For greater social outcomes, we must organise as a system
Take Australia’s agricultural industry, for example. It competes in a global market with the help of a coordinated network of Rural Research and Development Corporations, part funded by government, part by industry. They commission research, support the application of new ideas, and provide training to farmers. While one egg producer competes against another in the supermarket, the Australian Egg Corporation Limited Corporation is raising the benchmark for performance across the board. Everyone wins.
Unfortunately, the approach to competition and collaboration can be quite different in NGO ‘markets’. For example, at TACSI, we’re currently working with NGOs to address addiction across a city. The services compete for contracts in a government quasi-market, which means they don’t share what they know about what works (or what doesn’t) with each other. Each believes they have the best service, but they can’t all be right.

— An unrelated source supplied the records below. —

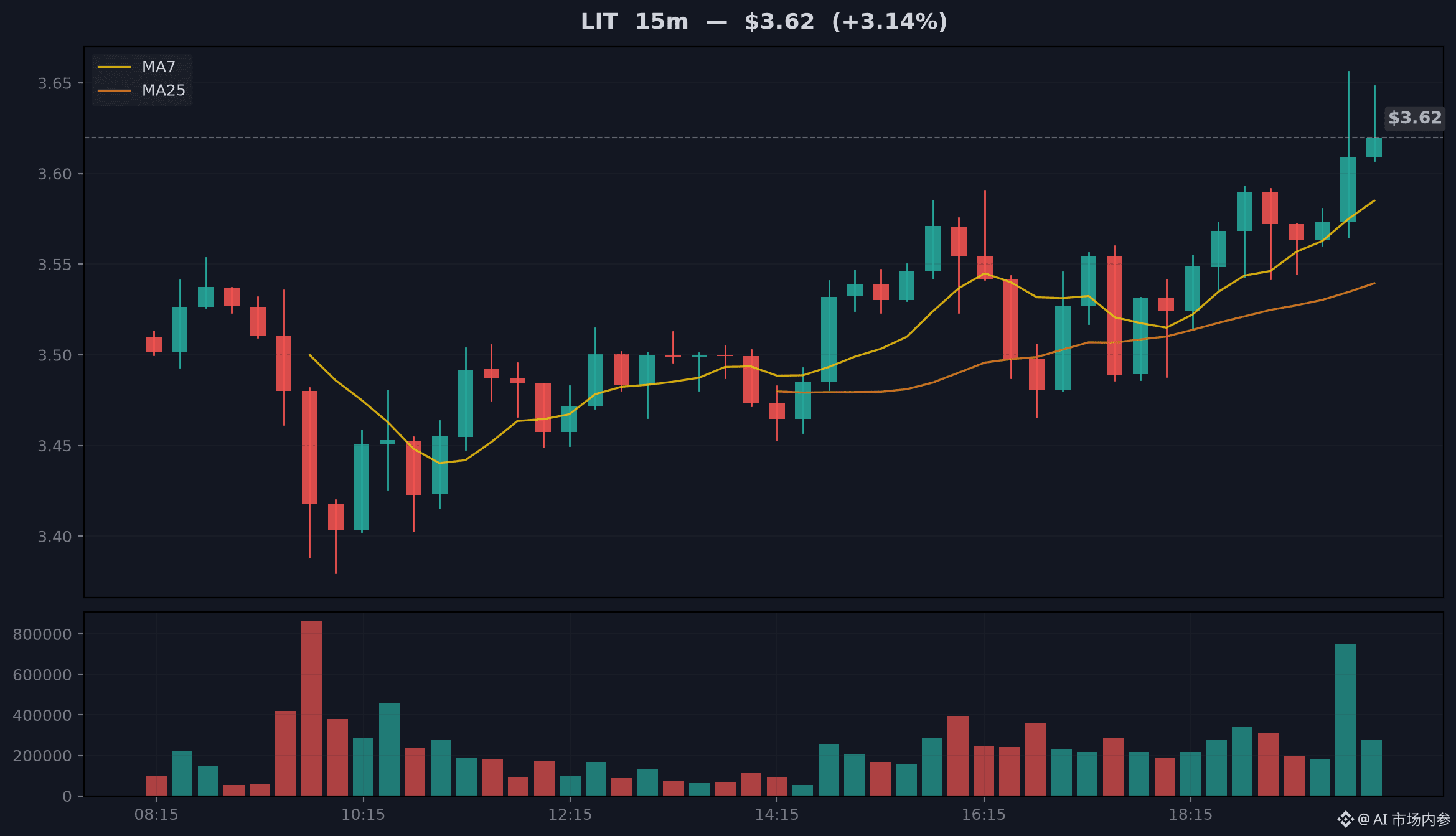Click the 08:15 time axis label
Image resolution: width=1456 pixels, height=836 pixels.
[x=156, y=814]
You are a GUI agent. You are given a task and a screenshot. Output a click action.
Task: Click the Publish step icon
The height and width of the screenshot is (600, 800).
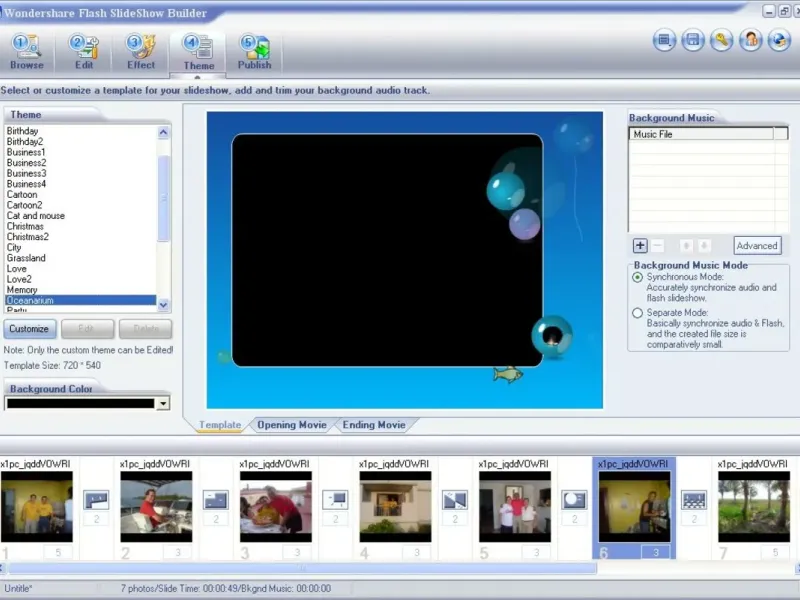[254, 50]
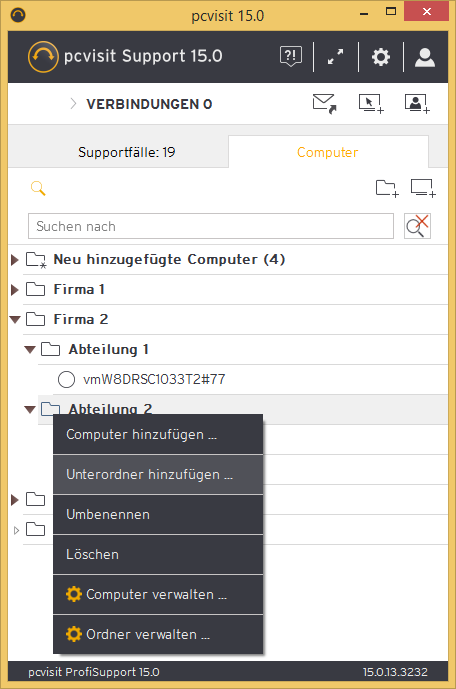456x689 pixels.
Task: Click the send invitation envelope icon
Action: point(324,104)

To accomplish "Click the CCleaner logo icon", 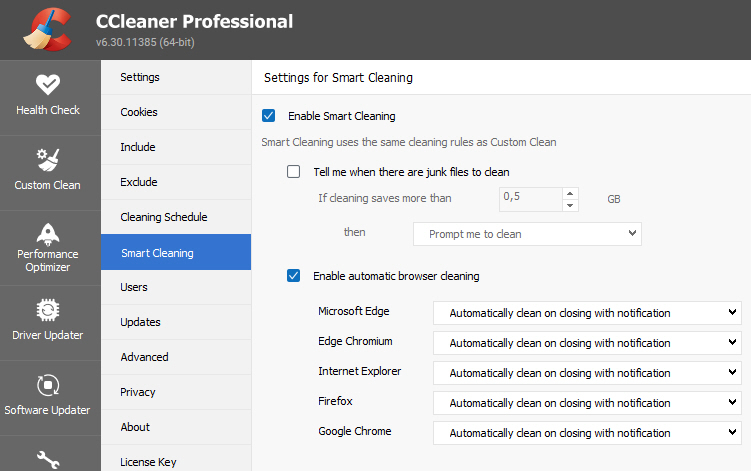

Who does this market benefit? It’s not good for people living with addiction, because they can’t make the informed choice between the options, the way they might between eggs at a supermarket. It’s not good for the taxpayer because it doesn’t allow the most effective ‘value for money’ approaches to emerge. And it’s not good for mission driven providers because it prevents them from learning about what works best, for whom, when and how. Markets like this stifle innovation, and thwart value for money at their best. At their worst, they perpetuate harm and injustice.
A number of value-driven not-for-profit service providers pursue innovation because they believe in better outcomes, but the lack of formal incentives to innovate is remarkable. For the most part, finding a better way of doing things will not guarantee service providers a better bottom line, the take-up of their innovation, or status or recognition. Organisations engaging in innovation risk their bottom line, and risk developing new service models that work better, yet don’t fit tightly prescribed contracting guidelines.